In a Virtual Roundtable with fellow executives from the Blu-ray and consumer electronics industry this morning, Rich Marty, (VP, Emerging Platform Development & Marketing, Sony Pictures Home Entertainment) confirmed that the long-awaited high-definition Blu-ray release of Lawrence of Arabia would be released later this year to coincide with the film’s 50th anniversary, but he gave no specific date. He did, however, offer that the film’s original negative was scanned at 8K and restoration work was done on a 4K digital intermediate. The Blu-ray master was taken from that 4K restoration.
In other news, the group, which also included Paul Ericson (Consumer Electronics IMS Research (recently acquired by IHS Inc. (NYSE:IHS)) and Andy Parsons (Chair, Blu-ray Disc Association’s U.S. Promotion Committee & Sr VP Corporate Communications, Pioneer) talked up Blu-ray as the center of a digital entertainment hub that included cloud connected Blu-ray players and Blu-ray Combo Packs offering consumers the choice of pristine Blu-ray playback for the home, various digital formats such as UltraViolet and digital copy, and good ol’ DVD.

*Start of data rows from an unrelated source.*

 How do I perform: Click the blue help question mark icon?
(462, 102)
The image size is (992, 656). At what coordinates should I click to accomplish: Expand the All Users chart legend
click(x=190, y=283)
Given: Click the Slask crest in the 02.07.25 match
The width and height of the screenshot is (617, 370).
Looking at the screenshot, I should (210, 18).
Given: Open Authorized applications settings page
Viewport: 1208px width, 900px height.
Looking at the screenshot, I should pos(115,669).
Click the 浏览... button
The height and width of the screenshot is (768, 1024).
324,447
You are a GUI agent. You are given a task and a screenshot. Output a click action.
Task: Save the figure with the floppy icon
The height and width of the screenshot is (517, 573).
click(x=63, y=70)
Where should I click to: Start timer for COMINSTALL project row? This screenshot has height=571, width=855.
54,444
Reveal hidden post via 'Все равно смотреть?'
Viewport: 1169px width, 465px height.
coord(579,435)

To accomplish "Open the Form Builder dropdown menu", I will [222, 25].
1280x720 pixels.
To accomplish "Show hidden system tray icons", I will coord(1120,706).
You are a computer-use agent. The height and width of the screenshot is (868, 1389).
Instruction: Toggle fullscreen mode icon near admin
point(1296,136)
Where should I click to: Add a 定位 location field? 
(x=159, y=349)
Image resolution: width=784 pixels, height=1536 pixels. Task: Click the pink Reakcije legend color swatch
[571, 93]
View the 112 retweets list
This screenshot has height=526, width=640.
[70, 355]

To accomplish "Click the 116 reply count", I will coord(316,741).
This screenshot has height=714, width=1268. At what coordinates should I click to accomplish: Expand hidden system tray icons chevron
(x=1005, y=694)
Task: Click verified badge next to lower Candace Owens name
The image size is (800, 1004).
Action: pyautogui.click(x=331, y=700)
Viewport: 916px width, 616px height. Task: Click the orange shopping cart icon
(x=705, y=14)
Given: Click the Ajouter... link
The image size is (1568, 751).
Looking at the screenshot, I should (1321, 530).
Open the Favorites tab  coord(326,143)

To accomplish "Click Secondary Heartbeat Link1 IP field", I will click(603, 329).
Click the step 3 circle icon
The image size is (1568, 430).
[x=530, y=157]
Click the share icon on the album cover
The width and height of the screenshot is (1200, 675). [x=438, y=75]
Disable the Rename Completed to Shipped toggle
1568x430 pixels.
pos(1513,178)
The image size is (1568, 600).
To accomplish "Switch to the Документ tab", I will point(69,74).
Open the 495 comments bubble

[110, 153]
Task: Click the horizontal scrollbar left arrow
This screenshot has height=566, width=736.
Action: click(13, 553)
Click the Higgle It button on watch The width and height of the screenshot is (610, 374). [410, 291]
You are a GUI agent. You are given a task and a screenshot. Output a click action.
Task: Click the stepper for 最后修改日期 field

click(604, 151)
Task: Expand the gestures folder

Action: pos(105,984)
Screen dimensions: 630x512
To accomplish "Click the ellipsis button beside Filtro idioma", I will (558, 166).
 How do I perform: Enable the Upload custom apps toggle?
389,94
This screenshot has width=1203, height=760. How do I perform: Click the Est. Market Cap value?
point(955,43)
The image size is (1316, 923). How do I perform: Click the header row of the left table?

Additionally, Andy Parsons, in response to a question about Apple’s new Retina Display MacBook Pro and claims that it is “better than HDTV” had this response: “We are already at the maximum resolution available for the HDTV systems currently in use around the world (1080p), so the only way to become “more high def” would be to incorporate 4K resolution into the format. At present, the BDA is not working on a 4K version of Blu-ray, but if and when the time comes to do that, we believe the 50GB capacity should allow us to accommodate the much higher data rates that 4K sources require.”
There was also encouraging news that physical media continues to dominate, despite ongoing news of its demise. Parson’s again offered that “The most recent numbers we have from IHS Screen Digest is for 2011, which showed about 16% of revenue was for streaming, and 84% was for packaged media.”
Rich Marty supplied that the current split in sales between DVD and Blu-ray “for key new release titles…can go as high as 50%+ and we expect that [to] go higher as Blu-ray penetration increases.”
“Later this year” is not really anything new.
I guess the “new” part is that this was actually confirmed by someone at Sony as being completed and the process in which it was remastered was confirmed as well. No solid release date other than confirmation it would be coming this year.